#### EXERCISE OBJECTIVE:
Reproduce, word for word, the passage of the article on Maryland voter registration that begins at the words "In Maryland, a" and stops after the words "Jr., R-Baltimore County.".

#### TEXT SECTION:
•••

ANNAPOLIS -- In Maine, a citizen can walk into a town clerk's office on election day, register and vote.
If the clerk recognizes the would-be voter as a town resident, no other identification is necessary.
In Minnesota, a similar system is in operation.
In Maryland, a would-be voter must sign up no later than 29 days before the election -- or lose the right to vote.
"Just as interest in a campaign begins," said Michael H. Davis, a Baltimore lawyer and leader of a group committed to removing legal barriers to registration, "Maryland stops allowing people to vote."
Voter turnout in Maryland and throughout the United States lags far behind that of most industrialized nations, he observed. Some 60 million Americans, in all, are not registered to vote.
Yet when they are registered, they tend to vote.
The major problem, Mr. Davis said, is the presence of artificial barriers to registration.
Maryland would become more like Maine and Minnesota if the legislature passed a bill sponsored by Delegate D. Bruce Poole, D-Washington County, who is majority leader of the House of Delegates, and by Delegate Robert L. Ehrlich Jr., R-Baltimore County.
Their bill also aims to give more Marylanders access to early registration by including voter registration forms in tax bills, offering them to people registering their automobiles and presenting them to people applying for welfare.
The bill has some opposition, however.
Gene M. Raynor, administrator of the State Administrative Board of Election Laws, fears the proposals could lead to fraud. "Maryland is not quite ready," he said.
The state chairwoman of Mr. Ehrlich's party, Joyce L. Terhes, does not support his bill.
"I'm absolutely and truly opposed," Ms. Terhes said. She said voter turnout wouldn't change "until we as elected officials and party people discuss issues, educate the citizens and get them to the polls."
Ms. Terhes also said she thought the bill was a ploy to stimulate a catch-up game for the Democrats, who have been lagging behind recently in the registration game.
Nathan Landow, chairman of the Maryland Democratic Party, said he thought his party had to support the removal of barriers to voting.
"The goal," he said, "is to expand the franchise."
At a news conference yesterday, Mr. Poole and Mr. Ehrlich largely rejected concerns of fraud and said they thought political fears generated by their bill -- the Universal Voter Registration Act -- would be their greatest hurdle.
Under their bill, a registrant on the day of a primary or general election would have to produce a Maryland driver's license showing a current address or an identification card. Registration would also be permitted if another registered voter in the same precinct signed a statement, under oath and subject to charges of perjury, affirming that the would-be registrant lived in the precinct.
A voter who wanted to register the simplest way -- by mailing in a completed form -- would not be affected by the bill; he would have to meet the current 29-day deadline.

•••

#### AVAILABLE DATA:

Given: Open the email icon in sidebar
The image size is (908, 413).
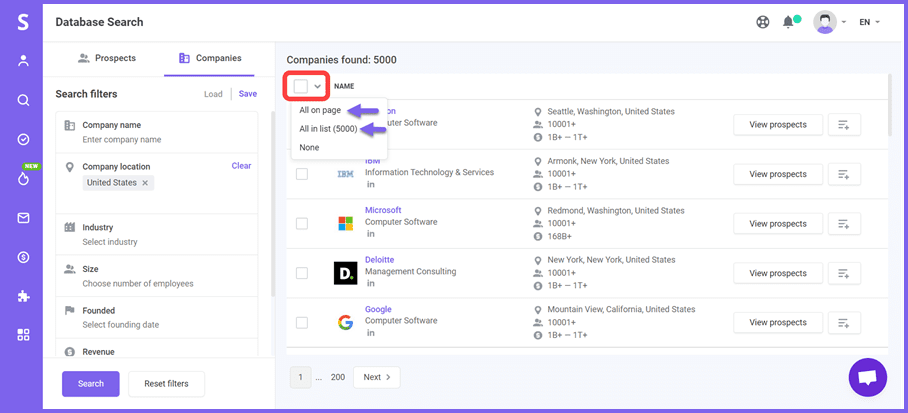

•••

#### TASK ANSWER:
In Maryland, a would-be voter must sign up no later than 29 days before the election -- or lose the right to vote.
"Just as interest in a campaign begins," said Michael H. Davis, a Baltimore lawyer and leader of a group committed to removing legal barriers to registration, "Maryland stops allowing people to vote."
Voter turnout in Maryland and throughout the United States lags far behind that of most industrialized nations, he observed. Some 60 million Americans, in all, are not registered to vote.
Yet when they are registered, they tend to vote.
The major problem, Mr. Davis said, is the presence of artificial barriers to registration.
Maryland would become more like Maine and Minnesota if the legislature passed a bill sponsored by Delegate D. Bruce Poole, D-Washington County, who is majority leader of the House of Delegates, and by Delegate Robert L. Ehrlich Jr., R-Baltimore County.